New study provides insights into the lives and concerns of German debtors

Debt in Germany: What makes consumers tick in the context of financial challenges?

Toon - coeo Group

People don't talk about money - and apparently even less about debt. Although debt is a mass phenomenon, surprisingly little is known about the people affected and the effects on their health. The digital financial coach Fabit and the debt collection company coeo took on the topic and asked debtors living in Germany about their living conditions, their debt situation and also how the stressful situation affects their health.

Debts have long since arrived in the middle of society, as at least one in five Germans has them. 6.16 million people1 are considered over-indebted in Germany, 12.4 million Germans2 had to pay off at least one instalment loan at the end of 2020. How many citizens also have arrears with traders, family and friends is not known. "Data on debts and debtors is difficult to obtain," Sebastian Ludwig, CEO DACH of the coeo Group, also knows. "They are often only collected when people slip into over-indebtedness or have been in this situation for years. We know people from personal conversations in our contact centres. With our joint study, we have tried to create more transparency and thus a better overall picture." 

Who Is "The Debtor"?
One thing right away: There is no such thing as ONE debtor. Although by far more men in Germany are considered over-indebted (over-indebtedness rate men: 11.7 %, women: 6.75 %)3 and also apply for private insolvency more often (men: 60.1 %, women: 39.9 %)4 , debts as such seem to be a female phenomenon in the majority of cases: almost six out of ten people surveyed (57.7 percent) are women. The results are also surprising when it comes to age: More than a third of the respondents (34.6 %) are younger than 29, making up the largest group of debtors. The average age, on the other hand, is 35.6 years. The majority (40.9 %) say they are single. A quarter each live in a relationship (24.2%) or are married (24.5%). Slightly more than half of the respondents (55.8%) are parents.
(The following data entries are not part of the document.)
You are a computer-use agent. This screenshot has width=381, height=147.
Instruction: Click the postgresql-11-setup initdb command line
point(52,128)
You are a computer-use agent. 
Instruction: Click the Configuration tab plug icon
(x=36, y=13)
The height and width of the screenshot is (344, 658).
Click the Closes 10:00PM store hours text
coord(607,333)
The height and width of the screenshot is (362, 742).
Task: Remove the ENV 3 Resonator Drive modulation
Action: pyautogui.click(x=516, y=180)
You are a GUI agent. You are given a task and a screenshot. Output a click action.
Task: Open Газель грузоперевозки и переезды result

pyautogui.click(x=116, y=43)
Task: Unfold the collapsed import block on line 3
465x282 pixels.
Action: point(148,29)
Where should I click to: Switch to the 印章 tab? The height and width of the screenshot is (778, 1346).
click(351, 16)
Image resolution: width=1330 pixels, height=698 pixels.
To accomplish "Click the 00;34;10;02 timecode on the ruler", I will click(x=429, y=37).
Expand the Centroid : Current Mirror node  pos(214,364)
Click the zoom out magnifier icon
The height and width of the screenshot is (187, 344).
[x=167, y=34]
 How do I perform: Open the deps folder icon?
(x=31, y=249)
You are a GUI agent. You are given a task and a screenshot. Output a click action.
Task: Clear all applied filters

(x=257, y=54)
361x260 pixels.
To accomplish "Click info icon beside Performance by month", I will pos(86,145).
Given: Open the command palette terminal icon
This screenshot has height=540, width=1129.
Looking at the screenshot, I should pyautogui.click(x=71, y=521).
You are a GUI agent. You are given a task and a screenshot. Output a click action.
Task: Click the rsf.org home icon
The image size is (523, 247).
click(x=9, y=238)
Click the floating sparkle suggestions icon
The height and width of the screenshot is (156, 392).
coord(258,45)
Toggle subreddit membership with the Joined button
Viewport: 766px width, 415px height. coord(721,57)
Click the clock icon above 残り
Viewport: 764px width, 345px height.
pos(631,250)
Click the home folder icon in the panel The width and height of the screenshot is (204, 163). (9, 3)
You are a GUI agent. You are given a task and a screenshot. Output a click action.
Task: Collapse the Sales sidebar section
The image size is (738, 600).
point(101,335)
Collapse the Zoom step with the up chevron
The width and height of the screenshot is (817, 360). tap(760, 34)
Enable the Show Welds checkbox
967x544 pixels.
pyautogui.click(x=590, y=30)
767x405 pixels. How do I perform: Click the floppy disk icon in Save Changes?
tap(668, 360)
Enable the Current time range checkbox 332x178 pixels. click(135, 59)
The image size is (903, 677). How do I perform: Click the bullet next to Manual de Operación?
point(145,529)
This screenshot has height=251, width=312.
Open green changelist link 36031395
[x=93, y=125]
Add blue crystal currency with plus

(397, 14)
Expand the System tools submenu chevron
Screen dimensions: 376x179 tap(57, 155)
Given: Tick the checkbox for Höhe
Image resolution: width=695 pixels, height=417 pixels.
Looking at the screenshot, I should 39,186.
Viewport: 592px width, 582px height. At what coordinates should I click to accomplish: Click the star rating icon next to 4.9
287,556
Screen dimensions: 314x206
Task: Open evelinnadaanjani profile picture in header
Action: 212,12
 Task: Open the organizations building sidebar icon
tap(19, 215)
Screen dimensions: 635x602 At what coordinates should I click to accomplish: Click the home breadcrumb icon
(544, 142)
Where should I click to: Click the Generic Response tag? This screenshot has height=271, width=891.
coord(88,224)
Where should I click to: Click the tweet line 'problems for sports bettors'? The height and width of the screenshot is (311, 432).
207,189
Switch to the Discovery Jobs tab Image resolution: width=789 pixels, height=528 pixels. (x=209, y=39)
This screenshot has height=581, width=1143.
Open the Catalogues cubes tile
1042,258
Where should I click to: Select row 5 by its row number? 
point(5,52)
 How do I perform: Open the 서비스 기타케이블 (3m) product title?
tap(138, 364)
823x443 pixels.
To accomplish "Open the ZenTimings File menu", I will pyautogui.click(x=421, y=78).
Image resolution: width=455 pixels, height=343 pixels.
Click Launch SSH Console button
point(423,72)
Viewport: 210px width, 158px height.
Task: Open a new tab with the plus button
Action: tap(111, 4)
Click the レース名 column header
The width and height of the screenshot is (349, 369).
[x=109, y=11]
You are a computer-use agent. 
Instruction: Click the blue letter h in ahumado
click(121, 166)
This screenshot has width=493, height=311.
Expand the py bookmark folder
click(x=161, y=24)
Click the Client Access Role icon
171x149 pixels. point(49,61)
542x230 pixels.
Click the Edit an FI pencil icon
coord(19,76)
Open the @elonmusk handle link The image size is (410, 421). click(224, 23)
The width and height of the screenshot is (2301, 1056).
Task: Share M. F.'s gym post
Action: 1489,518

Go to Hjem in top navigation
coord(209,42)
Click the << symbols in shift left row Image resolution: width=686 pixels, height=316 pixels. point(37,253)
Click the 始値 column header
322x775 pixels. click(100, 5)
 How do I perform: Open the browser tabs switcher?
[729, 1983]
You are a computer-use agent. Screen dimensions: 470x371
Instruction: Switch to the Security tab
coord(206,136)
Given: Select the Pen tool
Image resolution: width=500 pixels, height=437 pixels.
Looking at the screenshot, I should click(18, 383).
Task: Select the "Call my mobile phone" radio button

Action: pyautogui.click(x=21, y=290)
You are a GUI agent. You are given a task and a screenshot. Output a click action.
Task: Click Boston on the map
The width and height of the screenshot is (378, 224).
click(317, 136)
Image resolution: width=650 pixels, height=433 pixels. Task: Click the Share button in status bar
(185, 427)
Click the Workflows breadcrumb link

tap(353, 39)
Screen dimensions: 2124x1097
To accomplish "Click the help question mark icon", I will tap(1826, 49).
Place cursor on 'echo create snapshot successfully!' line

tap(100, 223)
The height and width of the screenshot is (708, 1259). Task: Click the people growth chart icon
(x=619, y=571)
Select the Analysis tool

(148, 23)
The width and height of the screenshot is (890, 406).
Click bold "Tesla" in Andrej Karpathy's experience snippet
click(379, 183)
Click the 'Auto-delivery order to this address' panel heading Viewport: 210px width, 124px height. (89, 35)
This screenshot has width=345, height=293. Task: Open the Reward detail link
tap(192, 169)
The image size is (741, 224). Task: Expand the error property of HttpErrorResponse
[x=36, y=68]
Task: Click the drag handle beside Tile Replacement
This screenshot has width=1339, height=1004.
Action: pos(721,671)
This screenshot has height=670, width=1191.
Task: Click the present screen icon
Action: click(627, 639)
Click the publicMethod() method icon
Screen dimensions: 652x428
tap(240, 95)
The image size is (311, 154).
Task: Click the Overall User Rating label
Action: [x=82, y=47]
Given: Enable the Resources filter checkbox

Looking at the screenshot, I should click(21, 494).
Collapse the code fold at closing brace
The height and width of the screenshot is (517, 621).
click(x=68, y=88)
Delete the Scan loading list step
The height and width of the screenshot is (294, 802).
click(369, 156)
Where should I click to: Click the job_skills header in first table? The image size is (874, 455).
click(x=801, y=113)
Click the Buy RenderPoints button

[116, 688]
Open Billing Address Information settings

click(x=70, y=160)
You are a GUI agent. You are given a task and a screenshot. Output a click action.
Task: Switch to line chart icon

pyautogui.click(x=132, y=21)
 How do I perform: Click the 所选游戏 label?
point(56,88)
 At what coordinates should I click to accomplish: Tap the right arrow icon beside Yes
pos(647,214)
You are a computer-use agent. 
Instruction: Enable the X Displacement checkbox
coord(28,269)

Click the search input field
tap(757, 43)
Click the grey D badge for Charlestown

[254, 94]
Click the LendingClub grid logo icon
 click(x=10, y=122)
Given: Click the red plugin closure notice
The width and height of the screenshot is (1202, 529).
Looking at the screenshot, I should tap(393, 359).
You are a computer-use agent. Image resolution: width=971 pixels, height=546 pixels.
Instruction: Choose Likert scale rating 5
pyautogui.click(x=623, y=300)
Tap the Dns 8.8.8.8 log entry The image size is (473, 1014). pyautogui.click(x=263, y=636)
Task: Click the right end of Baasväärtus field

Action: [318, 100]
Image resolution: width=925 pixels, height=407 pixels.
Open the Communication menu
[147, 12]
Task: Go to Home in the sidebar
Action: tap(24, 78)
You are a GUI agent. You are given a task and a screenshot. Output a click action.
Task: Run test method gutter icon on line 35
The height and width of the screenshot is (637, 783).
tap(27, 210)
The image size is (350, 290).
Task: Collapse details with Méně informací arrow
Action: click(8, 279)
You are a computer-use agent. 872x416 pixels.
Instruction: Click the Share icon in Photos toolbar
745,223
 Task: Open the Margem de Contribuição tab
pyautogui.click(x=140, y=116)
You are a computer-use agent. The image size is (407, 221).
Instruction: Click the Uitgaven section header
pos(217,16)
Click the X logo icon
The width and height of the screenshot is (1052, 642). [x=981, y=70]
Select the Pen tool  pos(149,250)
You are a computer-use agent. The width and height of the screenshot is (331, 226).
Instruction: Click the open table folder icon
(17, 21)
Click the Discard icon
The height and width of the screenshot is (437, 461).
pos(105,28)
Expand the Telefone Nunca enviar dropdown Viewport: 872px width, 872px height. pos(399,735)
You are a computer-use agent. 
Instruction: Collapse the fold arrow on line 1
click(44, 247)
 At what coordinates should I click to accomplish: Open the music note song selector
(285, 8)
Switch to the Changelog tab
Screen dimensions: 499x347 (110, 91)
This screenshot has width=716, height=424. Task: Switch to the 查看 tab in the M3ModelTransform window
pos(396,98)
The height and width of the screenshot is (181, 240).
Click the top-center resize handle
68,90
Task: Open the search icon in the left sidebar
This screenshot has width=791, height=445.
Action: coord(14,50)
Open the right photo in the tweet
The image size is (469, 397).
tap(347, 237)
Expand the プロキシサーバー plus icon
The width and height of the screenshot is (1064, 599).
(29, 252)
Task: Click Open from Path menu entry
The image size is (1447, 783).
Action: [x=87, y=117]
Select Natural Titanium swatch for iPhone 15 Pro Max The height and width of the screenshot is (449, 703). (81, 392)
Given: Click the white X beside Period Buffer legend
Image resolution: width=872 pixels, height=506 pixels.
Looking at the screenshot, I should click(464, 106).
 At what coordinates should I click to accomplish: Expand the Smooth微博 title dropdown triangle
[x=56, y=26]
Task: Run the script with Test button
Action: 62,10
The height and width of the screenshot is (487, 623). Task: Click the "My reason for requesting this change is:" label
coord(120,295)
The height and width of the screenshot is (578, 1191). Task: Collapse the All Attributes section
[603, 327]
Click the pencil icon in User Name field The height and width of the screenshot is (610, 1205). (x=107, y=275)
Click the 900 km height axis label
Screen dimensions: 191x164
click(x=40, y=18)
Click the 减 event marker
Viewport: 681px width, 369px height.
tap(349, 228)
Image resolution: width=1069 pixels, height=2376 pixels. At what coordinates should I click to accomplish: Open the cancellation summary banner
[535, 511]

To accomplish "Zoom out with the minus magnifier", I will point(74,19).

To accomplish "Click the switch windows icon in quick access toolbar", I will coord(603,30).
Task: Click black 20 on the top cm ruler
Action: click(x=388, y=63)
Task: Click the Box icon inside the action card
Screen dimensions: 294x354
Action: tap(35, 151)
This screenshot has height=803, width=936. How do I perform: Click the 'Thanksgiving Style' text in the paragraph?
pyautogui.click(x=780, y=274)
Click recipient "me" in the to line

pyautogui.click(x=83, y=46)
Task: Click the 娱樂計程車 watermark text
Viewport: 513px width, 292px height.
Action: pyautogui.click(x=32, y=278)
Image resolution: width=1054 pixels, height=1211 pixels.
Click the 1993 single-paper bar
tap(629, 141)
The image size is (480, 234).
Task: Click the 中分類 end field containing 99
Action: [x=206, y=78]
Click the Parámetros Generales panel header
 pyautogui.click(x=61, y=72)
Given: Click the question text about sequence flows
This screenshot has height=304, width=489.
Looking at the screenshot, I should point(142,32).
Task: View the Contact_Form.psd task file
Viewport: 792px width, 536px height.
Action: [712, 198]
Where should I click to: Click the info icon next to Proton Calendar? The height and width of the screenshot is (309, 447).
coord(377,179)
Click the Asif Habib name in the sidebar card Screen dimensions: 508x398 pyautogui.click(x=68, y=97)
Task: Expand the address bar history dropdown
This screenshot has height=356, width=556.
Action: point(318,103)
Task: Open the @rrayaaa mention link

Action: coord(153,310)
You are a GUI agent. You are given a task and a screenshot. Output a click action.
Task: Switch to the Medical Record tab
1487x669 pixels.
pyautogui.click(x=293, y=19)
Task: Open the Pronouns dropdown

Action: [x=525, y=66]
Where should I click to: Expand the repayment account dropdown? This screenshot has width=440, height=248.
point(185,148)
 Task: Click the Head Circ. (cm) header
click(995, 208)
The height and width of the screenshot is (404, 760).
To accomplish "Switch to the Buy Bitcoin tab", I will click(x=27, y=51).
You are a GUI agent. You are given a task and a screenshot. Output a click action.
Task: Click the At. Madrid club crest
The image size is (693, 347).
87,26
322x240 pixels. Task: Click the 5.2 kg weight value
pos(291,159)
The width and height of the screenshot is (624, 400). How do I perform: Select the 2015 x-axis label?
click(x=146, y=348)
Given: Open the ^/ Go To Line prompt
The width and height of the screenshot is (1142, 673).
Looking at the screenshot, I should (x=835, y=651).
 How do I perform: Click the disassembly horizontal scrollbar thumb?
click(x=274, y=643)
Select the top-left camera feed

The main reason for over-indebtedness among young people is mostly uneconomical household management5 , i.e. repeated excessive and superfluous consumption that exceeds one's own economic circumstances. But a lack of financial knowledge also plays its part.6 This includes, for example, that many young people do not know how to deal with instalment purchases and loans or which insurances are actually necessary.

Higher debts with rising income
Almost half of the debtors surveyed (48.2%) have a regular job. Only one in ten (11.8%) was studying or undergoing training at the time of the survey. 19.3 % were looking for work. Young people in financial difficulty are still at the beginning of their careers, which in turn could explain low income. "However, net income says nothing about how likely it is that someone will become a debtor," says Dr Ralf-Michael Schmidt, founder of Fabit, classifying the results. Rather, the data show that the amount of debt tends to increase with rising income.

The average monthly net income of debtors is 1,561 euros.
The average amount of debt is 11,794.77 euros. The group of people with debts between 1,001 and 5,000 euros is the most heavily represented.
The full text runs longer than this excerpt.